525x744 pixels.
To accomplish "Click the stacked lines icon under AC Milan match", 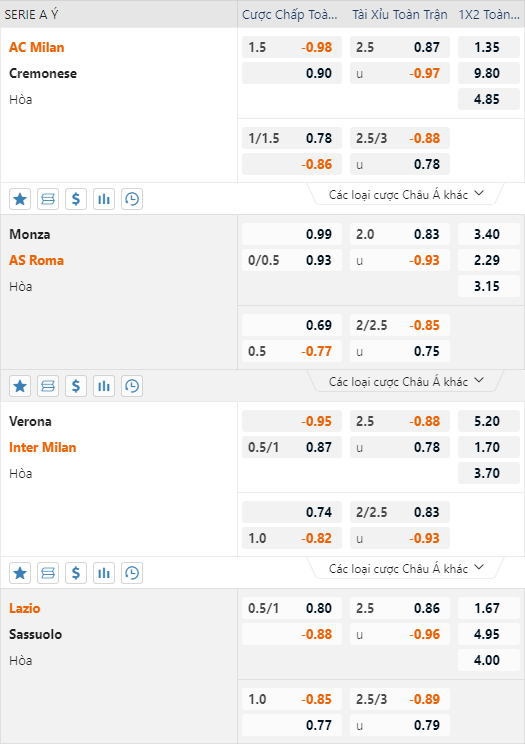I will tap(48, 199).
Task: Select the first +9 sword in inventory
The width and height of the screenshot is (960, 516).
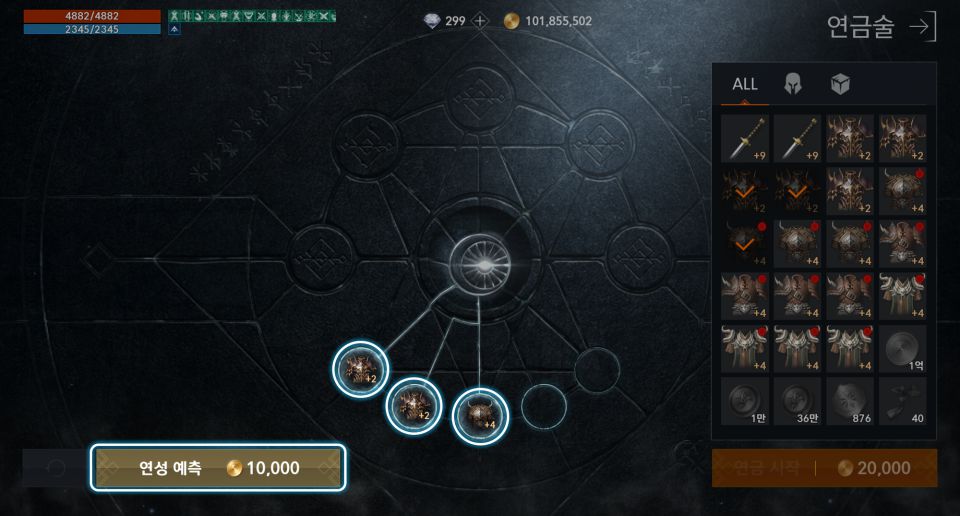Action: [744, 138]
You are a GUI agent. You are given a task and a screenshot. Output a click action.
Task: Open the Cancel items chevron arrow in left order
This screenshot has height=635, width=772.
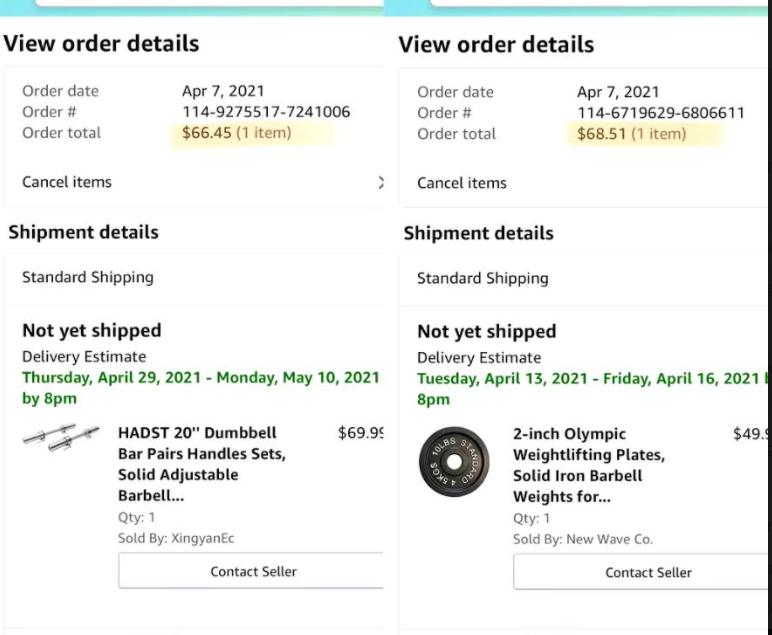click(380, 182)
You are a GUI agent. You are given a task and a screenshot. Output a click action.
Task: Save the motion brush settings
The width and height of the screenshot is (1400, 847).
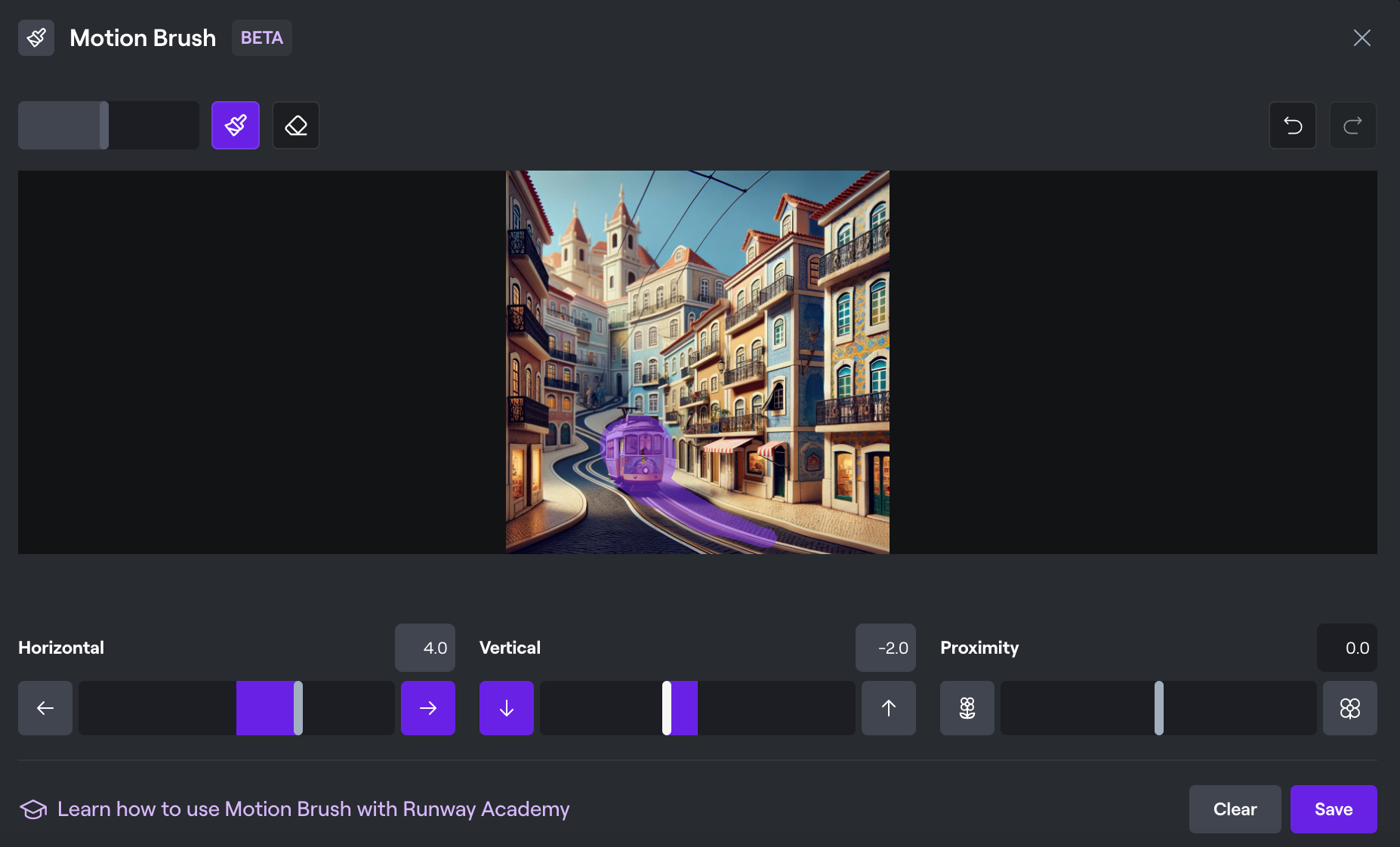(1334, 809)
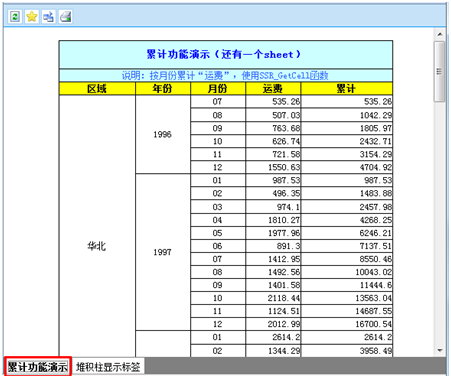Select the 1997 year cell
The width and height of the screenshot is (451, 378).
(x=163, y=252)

====

» EXERCISE GOAL: The lines wanted run from the one with "Task: Save the motion brush settings" through the final line of the data; repeat them word for word and skip every picture.

» RESULT OF THIS EXERCISE:
Task: Save the motion brush settings
The width and height of the screenshot is (1400, 847).
(1334, 809)
Select the 1997 year cell
The width and height of the screenshot is (451, 378).
(x=163, y=252)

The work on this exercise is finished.